**Problem requirements:**
Please retype the records below exactly, from the first line down to and including the line with "Given: Click the".

[Dataset entries]
*-*-*

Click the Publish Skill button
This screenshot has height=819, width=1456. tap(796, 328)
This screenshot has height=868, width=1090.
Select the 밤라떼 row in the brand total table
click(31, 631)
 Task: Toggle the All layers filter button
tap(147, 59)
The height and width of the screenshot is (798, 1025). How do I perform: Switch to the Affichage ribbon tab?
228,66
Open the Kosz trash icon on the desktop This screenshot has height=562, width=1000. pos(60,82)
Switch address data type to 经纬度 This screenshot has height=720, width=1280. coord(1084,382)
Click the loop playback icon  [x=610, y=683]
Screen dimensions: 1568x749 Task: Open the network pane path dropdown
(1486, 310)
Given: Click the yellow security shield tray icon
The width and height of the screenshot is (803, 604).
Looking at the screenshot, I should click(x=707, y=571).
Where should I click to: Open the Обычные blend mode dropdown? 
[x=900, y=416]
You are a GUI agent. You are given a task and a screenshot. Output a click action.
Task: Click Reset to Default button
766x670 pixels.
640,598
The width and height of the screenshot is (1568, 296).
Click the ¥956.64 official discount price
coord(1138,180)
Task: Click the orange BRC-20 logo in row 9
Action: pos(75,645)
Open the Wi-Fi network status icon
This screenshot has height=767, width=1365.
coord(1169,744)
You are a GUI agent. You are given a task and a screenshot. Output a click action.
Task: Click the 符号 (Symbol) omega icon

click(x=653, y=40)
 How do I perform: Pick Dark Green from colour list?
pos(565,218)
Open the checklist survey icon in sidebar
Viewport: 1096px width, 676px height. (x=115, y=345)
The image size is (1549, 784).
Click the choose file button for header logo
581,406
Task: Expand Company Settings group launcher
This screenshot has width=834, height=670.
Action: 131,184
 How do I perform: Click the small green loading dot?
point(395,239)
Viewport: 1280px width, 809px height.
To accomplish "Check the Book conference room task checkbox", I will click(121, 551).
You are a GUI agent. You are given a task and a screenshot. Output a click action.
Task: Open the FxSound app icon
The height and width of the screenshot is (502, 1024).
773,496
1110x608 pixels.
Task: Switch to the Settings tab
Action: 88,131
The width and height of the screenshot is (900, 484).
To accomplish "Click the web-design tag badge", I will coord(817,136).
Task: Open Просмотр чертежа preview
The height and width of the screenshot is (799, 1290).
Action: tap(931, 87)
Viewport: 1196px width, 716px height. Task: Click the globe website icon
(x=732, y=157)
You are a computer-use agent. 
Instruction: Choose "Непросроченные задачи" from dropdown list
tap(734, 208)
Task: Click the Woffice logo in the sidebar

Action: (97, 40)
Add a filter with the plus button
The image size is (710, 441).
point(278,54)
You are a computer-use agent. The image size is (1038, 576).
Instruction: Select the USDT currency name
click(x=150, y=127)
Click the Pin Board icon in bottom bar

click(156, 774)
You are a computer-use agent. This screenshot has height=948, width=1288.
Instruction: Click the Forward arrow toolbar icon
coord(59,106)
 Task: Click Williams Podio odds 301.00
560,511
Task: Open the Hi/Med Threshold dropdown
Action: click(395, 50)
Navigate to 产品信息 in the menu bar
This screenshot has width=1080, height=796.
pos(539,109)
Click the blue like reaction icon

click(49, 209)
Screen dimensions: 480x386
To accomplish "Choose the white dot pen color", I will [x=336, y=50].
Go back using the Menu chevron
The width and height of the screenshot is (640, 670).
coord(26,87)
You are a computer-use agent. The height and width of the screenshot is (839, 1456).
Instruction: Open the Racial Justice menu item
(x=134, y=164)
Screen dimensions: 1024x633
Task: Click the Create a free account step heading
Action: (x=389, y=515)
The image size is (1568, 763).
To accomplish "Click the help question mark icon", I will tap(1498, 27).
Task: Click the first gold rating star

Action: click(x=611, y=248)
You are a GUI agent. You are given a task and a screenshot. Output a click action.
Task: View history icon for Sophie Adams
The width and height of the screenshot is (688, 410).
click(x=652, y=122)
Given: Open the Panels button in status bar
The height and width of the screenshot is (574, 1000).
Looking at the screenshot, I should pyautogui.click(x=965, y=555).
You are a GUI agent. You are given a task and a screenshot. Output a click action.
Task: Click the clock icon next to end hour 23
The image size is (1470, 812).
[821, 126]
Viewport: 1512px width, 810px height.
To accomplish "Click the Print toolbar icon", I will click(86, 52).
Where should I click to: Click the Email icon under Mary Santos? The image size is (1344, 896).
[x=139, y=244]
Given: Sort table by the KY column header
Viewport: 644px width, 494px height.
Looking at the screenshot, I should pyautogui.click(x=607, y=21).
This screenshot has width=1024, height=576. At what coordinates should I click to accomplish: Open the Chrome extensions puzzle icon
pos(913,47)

*-*-*

**Written solution:**
Click the Publish Skill button
This screenshot has height=819, width=1456. tap(796, 328)
This screenshot has height=868, width=1090.
Select the 밤라떼 row in the brand total table
click(31, 631)
 Task: Toggle the All layers filter button
tap(147, 59)
The height and width of the screenshot is (798, 1025). How do I perform: Switch to the Affichage ribbon tab?
228,66
Open the Kosz trash icon on the desktop This screenshot has height=562, width=1000. pos(60,82)
Switch address data type to 经纬度 This screenshot has height=720, width=1280. coord(1084,382)
Click the loop playback icon  [x=610, y=683]
Screen dimensions: 1568x749 Task: Open the network pane path dropdown
(1486, 310)
Given: Click the yellow security shield tray icon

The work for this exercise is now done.